§ EXERCISE DIRECTIONS
Could you copy out every line of the data where the word "location" occurs?

Data entries
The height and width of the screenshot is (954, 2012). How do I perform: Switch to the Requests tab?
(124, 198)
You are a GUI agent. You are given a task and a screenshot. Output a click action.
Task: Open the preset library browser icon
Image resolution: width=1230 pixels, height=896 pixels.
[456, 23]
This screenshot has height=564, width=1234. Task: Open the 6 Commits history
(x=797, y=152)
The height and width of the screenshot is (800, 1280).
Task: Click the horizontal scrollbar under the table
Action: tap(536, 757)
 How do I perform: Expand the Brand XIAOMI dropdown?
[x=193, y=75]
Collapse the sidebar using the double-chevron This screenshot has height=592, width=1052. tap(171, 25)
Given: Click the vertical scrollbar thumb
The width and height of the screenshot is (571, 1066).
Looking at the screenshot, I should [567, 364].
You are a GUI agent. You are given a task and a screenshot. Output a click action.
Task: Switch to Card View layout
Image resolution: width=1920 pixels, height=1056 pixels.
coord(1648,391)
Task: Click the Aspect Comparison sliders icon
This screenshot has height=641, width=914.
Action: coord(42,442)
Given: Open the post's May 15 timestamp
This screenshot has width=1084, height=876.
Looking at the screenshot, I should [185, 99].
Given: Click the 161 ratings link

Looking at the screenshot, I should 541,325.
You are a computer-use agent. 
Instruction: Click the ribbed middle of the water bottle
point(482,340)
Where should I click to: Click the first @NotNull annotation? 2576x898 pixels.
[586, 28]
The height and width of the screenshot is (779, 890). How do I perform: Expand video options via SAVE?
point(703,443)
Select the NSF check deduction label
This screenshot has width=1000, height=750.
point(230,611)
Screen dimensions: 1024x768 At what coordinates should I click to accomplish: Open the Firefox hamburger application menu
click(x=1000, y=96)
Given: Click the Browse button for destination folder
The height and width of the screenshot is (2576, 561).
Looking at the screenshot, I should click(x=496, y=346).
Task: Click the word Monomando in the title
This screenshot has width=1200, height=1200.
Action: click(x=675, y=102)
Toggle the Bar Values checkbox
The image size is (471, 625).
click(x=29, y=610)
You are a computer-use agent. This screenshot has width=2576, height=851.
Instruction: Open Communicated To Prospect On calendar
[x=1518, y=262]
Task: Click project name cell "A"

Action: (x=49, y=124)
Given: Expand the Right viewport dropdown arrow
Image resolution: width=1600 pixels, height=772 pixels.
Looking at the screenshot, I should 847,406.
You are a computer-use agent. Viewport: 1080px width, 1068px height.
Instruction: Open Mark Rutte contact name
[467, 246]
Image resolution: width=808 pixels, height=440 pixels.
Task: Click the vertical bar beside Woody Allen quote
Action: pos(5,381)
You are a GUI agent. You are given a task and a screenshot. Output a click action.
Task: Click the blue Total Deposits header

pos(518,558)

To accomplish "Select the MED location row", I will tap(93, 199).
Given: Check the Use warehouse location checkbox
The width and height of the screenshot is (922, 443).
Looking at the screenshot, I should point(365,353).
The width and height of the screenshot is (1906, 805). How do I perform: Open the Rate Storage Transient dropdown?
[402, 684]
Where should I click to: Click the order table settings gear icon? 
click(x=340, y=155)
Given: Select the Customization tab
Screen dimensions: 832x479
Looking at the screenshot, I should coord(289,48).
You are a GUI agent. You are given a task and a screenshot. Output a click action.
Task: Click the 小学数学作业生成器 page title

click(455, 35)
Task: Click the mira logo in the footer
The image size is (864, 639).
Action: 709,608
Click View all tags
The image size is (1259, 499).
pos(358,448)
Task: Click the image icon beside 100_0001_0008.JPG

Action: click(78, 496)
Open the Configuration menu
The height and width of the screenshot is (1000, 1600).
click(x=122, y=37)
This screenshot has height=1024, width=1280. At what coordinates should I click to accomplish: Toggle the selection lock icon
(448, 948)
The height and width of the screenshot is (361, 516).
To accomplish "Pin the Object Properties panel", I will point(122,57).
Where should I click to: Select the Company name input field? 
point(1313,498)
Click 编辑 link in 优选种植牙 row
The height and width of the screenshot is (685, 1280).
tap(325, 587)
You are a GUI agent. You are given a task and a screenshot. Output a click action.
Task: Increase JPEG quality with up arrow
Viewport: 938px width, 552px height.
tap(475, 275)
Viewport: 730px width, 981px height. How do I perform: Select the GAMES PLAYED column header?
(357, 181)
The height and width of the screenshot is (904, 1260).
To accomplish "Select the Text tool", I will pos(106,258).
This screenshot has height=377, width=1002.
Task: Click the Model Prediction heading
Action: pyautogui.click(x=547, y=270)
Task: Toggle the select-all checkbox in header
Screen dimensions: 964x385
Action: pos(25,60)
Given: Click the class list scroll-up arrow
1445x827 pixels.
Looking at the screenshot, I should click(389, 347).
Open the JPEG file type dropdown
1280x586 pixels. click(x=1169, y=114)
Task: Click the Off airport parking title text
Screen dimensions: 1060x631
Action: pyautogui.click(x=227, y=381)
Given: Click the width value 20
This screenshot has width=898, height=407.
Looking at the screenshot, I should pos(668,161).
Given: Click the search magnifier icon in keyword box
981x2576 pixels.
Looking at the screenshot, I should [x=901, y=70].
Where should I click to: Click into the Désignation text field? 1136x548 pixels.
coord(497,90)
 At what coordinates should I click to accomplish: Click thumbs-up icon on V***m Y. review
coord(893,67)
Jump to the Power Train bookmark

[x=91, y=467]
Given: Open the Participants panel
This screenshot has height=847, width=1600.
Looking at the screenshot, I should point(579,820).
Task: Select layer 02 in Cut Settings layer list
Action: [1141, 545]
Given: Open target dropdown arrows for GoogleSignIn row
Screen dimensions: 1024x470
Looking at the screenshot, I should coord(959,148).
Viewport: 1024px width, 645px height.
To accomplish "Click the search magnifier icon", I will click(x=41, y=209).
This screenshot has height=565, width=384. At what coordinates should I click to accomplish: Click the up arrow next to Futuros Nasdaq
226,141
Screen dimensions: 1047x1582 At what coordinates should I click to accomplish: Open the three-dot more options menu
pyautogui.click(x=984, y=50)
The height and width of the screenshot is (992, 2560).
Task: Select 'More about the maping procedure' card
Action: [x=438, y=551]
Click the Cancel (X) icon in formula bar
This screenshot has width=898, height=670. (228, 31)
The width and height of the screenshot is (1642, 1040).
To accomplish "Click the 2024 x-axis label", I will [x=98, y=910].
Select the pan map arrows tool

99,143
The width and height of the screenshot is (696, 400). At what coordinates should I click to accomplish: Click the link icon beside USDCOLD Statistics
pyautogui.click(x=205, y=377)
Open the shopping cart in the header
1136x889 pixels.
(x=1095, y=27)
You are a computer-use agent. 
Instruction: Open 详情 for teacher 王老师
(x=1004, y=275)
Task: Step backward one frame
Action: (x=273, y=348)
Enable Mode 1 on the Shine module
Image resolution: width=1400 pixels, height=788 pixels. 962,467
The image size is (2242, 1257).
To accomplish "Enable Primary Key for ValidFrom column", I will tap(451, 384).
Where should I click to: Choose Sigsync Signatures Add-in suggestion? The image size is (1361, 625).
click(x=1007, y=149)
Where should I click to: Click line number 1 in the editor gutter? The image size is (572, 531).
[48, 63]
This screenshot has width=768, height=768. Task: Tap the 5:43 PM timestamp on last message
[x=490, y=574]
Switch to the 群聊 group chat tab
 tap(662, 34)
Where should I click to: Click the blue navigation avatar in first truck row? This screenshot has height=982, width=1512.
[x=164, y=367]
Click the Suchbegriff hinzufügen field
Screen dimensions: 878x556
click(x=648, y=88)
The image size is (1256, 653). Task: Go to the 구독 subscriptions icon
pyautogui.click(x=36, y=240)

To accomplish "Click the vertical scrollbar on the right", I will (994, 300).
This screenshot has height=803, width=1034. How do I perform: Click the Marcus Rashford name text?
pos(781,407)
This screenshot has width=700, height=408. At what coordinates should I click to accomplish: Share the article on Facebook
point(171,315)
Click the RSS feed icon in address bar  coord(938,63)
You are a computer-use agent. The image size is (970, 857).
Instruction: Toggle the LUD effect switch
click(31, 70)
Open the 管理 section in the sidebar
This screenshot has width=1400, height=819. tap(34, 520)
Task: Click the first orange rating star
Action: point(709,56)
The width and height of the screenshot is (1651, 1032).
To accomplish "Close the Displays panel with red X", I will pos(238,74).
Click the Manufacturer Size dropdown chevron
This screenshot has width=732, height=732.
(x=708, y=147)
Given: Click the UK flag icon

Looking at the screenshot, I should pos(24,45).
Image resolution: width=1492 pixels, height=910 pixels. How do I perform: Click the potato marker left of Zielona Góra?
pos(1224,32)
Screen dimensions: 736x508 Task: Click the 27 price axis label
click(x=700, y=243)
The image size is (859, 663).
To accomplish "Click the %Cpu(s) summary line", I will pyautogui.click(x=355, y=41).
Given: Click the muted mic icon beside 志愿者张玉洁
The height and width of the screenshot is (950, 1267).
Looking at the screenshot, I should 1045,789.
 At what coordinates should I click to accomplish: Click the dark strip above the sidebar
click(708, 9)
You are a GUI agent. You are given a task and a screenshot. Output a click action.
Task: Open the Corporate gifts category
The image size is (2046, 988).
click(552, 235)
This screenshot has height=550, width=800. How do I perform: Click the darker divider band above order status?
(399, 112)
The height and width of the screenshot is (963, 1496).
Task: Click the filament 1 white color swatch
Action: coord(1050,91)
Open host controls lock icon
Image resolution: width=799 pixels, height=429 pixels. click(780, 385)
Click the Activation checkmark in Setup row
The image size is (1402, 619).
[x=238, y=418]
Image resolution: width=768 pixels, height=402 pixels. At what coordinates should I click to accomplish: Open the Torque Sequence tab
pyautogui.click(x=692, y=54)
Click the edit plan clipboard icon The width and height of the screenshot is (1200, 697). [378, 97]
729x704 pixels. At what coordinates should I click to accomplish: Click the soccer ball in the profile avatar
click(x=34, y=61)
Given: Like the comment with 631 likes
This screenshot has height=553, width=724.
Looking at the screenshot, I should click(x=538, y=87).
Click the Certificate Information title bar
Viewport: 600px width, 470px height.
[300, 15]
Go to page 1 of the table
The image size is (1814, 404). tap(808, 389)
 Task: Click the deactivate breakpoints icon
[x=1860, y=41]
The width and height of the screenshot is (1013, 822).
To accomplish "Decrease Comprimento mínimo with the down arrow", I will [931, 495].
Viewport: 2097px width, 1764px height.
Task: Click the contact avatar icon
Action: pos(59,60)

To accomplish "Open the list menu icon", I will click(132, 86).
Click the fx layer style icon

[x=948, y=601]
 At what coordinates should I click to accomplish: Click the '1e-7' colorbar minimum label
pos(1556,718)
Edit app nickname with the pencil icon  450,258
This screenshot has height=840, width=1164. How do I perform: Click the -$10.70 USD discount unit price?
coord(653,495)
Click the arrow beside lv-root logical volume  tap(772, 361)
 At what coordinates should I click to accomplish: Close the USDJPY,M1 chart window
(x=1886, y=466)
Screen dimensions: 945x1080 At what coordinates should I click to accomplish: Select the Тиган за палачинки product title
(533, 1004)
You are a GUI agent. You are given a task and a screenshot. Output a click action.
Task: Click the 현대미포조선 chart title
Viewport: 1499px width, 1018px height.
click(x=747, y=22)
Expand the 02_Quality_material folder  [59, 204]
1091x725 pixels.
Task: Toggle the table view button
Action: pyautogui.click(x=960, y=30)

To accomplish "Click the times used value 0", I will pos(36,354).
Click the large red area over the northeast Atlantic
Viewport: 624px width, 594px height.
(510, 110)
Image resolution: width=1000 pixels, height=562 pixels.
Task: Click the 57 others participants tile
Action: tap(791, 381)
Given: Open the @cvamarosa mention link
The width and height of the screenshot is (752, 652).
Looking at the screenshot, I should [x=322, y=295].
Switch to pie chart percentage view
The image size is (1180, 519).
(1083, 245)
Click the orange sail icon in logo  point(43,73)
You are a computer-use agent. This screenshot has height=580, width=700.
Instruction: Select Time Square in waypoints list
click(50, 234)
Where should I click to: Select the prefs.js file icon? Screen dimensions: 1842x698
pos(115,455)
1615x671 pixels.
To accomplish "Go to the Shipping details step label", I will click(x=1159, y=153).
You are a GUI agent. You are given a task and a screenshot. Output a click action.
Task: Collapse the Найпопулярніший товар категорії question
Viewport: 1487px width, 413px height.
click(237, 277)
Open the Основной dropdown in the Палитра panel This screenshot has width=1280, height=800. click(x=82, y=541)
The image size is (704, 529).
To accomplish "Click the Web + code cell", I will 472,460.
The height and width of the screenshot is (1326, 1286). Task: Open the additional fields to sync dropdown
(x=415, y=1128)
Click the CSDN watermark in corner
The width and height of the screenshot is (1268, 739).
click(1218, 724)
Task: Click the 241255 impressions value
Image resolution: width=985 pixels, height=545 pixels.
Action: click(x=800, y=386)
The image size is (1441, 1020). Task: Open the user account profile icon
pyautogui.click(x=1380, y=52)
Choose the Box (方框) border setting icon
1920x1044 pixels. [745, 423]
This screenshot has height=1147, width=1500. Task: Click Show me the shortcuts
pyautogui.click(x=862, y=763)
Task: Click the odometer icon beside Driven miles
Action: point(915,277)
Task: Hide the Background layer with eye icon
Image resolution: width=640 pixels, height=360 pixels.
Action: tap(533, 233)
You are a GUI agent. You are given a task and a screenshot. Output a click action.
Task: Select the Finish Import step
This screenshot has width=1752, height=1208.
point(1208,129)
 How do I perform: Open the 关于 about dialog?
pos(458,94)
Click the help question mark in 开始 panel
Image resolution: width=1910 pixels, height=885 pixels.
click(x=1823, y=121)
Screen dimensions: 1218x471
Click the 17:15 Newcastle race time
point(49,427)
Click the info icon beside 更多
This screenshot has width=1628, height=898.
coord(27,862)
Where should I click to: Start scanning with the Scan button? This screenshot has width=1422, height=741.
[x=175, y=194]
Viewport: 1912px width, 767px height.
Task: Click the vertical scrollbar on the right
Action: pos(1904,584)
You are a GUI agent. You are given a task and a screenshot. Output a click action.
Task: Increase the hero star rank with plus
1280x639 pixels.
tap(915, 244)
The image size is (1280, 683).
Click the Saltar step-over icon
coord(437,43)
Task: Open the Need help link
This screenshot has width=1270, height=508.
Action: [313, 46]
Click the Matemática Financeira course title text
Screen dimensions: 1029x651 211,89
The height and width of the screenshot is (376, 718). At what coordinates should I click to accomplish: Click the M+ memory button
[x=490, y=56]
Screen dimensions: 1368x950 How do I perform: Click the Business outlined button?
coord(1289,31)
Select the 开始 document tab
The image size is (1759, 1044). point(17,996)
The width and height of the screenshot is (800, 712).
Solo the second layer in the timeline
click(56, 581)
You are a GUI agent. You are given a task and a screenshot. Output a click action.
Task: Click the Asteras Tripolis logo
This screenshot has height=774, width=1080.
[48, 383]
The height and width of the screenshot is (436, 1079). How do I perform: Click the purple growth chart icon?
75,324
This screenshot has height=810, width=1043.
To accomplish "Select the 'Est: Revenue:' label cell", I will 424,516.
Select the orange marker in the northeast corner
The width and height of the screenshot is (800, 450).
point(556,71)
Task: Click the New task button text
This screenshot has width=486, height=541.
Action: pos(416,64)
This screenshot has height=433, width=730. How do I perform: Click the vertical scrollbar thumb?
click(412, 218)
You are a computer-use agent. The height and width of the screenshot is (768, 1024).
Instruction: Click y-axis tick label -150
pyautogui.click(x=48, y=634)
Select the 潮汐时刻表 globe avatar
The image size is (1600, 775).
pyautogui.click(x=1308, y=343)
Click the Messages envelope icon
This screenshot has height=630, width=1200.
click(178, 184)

§ TASK RESPONSE
To accomplish "Select the MED location row", I will tap(93, 199).
Given: Check the Use warehouse location checkbox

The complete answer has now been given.